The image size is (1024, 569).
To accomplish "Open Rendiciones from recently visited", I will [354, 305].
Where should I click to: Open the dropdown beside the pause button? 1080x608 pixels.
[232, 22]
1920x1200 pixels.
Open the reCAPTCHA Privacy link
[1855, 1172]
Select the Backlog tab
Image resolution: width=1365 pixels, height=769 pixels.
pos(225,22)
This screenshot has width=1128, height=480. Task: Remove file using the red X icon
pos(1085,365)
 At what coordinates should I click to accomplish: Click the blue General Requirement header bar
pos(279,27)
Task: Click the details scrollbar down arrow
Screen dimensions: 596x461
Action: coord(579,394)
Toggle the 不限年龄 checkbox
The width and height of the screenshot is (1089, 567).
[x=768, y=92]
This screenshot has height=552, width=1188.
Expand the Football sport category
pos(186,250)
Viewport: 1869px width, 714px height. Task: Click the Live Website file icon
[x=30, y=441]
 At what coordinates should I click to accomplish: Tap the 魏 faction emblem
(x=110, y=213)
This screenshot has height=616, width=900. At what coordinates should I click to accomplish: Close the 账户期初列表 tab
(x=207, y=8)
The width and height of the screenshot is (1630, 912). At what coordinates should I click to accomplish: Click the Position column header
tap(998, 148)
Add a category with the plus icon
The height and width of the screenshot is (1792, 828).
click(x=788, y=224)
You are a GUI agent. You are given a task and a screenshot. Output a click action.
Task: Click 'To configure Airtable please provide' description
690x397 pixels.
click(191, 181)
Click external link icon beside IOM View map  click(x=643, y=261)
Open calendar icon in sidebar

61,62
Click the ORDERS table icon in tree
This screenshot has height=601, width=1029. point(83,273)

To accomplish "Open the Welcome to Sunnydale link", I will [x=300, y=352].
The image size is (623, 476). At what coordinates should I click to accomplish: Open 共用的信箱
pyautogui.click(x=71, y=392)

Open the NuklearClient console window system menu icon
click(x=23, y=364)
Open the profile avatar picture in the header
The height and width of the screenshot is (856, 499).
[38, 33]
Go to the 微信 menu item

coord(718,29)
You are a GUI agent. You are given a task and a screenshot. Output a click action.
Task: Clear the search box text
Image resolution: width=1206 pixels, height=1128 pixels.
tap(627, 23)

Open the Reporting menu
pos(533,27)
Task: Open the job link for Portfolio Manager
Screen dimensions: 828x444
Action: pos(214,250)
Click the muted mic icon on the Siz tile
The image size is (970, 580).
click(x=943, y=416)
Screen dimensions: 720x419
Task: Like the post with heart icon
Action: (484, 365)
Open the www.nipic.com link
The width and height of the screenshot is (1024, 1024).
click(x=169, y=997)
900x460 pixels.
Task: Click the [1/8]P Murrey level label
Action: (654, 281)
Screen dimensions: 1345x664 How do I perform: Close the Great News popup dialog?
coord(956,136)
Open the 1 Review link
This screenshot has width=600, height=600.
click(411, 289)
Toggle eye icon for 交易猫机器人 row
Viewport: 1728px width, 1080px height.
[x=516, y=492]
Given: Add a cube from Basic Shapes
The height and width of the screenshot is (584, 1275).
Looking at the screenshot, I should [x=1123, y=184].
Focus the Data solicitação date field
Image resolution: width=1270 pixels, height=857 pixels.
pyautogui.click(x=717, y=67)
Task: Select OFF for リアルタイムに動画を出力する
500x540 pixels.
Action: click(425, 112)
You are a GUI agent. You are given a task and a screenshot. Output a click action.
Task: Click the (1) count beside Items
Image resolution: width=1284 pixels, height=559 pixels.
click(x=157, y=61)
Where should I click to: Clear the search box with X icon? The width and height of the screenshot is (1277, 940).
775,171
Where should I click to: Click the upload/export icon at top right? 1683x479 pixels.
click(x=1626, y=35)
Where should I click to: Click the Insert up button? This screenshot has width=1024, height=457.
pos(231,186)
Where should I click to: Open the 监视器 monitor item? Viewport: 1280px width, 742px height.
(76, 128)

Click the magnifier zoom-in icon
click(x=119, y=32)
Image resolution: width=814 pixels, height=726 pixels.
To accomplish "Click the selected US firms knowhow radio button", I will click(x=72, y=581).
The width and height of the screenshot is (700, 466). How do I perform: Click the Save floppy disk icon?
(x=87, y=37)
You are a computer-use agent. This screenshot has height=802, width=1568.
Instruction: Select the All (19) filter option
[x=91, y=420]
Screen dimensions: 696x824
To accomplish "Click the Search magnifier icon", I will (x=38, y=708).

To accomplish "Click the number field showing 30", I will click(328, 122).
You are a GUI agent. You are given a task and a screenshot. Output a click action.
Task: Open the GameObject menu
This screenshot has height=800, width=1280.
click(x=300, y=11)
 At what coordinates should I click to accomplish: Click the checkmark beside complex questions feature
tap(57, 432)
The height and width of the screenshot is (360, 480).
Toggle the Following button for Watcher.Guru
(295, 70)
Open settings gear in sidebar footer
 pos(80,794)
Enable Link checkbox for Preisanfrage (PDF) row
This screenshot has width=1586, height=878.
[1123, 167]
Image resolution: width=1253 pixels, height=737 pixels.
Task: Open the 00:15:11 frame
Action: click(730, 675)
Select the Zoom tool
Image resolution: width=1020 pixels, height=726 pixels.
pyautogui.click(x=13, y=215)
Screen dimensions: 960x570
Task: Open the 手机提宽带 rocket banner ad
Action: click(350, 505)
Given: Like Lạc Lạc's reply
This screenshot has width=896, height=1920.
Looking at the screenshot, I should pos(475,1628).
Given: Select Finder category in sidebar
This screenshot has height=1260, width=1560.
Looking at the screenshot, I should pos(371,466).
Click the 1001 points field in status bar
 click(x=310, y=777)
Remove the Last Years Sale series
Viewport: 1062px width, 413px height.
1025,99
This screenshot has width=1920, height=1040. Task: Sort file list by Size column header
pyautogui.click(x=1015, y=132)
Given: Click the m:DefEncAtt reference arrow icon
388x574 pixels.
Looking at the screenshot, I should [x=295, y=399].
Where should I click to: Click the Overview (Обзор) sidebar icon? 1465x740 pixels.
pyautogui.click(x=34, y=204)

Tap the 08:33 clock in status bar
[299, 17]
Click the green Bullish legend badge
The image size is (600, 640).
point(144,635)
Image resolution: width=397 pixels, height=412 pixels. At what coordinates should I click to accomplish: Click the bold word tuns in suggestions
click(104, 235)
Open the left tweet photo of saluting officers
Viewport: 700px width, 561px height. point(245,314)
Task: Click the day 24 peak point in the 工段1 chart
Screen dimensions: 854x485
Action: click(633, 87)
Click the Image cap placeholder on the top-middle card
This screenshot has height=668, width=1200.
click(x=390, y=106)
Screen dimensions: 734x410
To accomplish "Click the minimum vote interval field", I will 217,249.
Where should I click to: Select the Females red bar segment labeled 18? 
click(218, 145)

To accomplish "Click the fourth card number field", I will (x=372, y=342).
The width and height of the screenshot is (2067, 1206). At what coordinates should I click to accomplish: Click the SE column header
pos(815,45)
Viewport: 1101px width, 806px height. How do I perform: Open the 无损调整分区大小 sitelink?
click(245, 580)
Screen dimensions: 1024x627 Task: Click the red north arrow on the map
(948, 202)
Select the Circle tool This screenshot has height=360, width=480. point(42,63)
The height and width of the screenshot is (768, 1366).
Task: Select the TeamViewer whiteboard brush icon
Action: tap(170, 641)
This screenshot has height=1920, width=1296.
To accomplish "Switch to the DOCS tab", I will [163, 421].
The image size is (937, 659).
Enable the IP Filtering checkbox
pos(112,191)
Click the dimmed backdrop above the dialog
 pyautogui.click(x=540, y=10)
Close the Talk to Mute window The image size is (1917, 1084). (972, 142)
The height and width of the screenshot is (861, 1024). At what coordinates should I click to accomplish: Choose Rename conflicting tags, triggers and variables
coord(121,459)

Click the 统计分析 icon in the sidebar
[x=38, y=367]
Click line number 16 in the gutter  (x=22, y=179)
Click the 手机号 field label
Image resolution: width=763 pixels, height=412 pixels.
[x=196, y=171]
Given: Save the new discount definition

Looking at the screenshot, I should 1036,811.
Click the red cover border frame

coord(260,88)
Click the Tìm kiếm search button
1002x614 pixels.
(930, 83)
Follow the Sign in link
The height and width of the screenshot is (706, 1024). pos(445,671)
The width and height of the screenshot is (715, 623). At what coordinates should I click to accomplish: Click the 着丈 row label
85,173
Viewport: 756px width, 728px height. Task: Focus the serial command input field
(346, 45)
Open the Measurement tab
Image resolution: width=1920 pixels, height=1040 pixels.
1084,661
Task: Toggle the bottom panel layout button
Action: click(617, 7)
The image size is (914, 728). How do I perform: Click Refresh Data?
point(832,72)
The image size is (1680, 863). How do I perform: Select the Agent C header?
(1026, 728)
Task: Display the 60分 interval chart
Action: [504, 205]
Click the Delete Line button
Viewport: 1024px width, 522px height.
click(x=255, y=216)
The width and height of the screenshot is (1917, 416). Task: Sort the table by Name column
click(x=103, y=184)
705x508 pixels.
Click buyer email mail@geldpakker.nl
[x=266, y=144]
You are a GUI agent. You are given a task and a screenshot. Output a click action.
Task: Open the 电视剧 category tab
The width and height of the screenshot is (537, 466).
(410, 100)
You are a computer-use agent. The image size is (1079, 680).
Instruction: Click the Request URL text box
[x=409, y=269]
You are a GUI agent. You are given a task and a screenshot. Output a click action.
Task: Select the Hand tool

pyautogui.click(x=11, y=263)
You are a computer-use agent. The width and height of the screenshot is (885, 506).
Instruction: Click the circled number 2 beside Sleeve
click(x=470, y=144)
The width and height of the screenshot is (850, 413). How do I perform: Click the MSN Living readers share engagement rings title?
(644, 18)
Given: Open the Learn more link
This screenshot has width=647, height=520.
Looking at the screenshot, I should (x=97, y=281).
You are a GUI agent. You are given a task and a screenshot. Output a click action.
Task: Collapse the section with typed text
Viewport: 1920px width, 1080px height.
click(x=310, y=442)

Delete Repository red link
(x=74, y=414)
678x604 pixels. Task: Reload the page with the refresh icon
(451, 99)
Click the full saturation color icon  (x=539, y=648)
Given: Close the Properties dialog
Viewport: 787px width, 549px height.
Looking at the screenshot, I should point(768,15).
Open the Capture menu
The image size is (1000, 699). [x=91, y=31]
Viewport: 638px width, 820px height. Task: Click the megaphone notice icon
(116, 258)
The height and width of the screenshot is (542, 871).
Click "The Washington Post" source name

***

Brief:
Find all the lines with "from" in the data and copy them.

The completed task:
To accomplish "Open Rendiciones from recently visited", I will [354, 305].
Given: Add a cube from Basic Shapes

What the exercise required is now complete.